Coğrafyamız kütüphane ve kitap yoksulu
Örgün eğitimde 51 bin 622 resmi, 9 bin 581 özel olmak üzere 61 bin 203 okul ve kurum bulunuyor. MEB rakamlarına göre Türkiye Geneli Özel ve Resmi Okul Kütüphane Sayısı: 18 bin 916. Resmi rakamları kabul ettiğimizde bile MEB’e bağlı ülke genelinde okullardaki kütüphane oranı yüzde 30. Okulların yüzde 70’inde kütüphane yok.

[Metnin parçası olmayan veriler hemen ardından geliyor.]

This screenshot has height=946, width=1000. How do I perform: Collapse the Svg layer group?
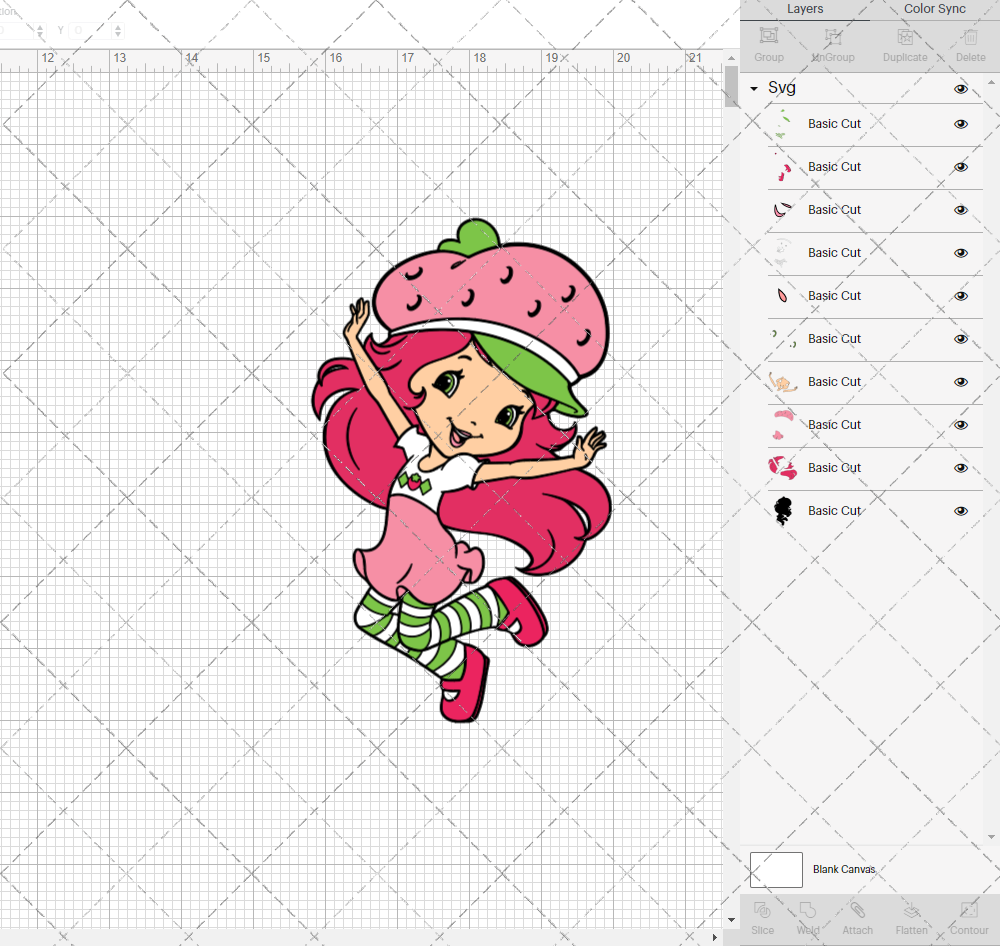(753, 88)
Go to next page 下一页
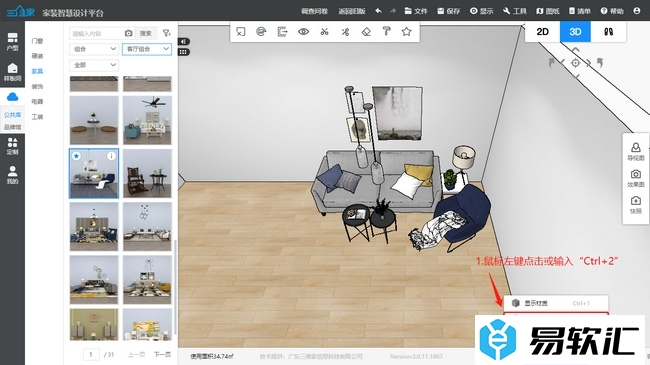The height and width of the screenshot is (365, 650). point(162,355)
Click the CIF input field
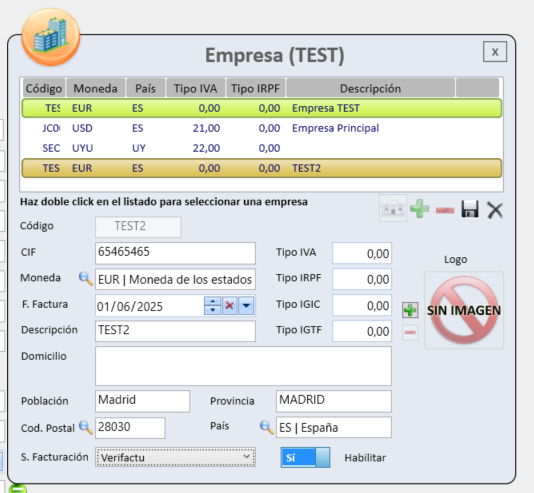This screenshot has height=493, width=534. point(175,253)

MEB’in yeni dönem kütüphane vizyonu olan Z-Kütüphanelerin
Türkiye genelindeki sayısı 770. Z-Kütüphaneler ülke genelindeki okul kütüphanelerinin yüzde 1.1’i oranında.
Okullarda kütüphaneci yok
Özel eğitim kurumları hariç, Milli Eğitim Bakanlığı’nın resmi okullarında çalışan kütüphaneci sayısı (0) sıfır’dır. 17 milyon 588 bin 958 öğrencinin yüzde 70’i kütüphanesiz bir eğitimle karşı karşıya.
Ne yapılmalı?
Açıklamada kütüphanelerin eğitim üzerindeki etkisinden de söz edilerek, bu konunun önemine dikkat çekildi. Buna göre:
Okullarında kütüphane ve kitap desteğiyle eğitim yaşamını sürdüren çocuklar ile hiç kütüphane kullanmayan çocukların kişisel gelişim ve okul başarı seviyesi aynı olmayacaktır. MEB bu eşitsizliği ortadan kaldırmakla yükümlüdür.
Eğitim müfredatını destekleyen, öğrencinin, öğretmenin edebi ve bilimsel kaynaklara basılı ve dijital olarak eşit ve parasız erişebilecekleri, uzman kütüphaneci personelin hizmet sunduğu kütüphaneler, bilgi ve belge merkezleri tüm öğrencilerin, eğitimcilerin hakkıdır.
Okul kütüphanesi nitelikli eğitimin vazgeçilmezidir. Okul öncesi eğitimden başlayan, üniversite eğitimine kadar devam eden süreçte kitapla tanışan, okumayı alışkanlık edinerek kültürü dönüştüren bir nesil ülkenin özgüveni olan güçlü entelektüel sermayesi olacaktır. Dileğimiz tüm çocuklarımızın eğitim hayatında kitap, kütüphane ve kütüphaneci olması. Sadece okulda değil çocuğun yaşadığı tüm coğrafyada kitapla buluşmasıdır.
Ülkemizdeki okuma kültürünü değişimini sağlayacak öncül kurumların; halk ve çocuk kütüphanelerinin, okul kütüphanelerinin nitelikli olarak artmasıdır. Bu nitelik ulusal kütüphane politikasının oluşturulmasıyla, bütün kültür ve kütüphane kurumlarının işbirliği ve kütüphanecilerin istihdamı ile olacaktır.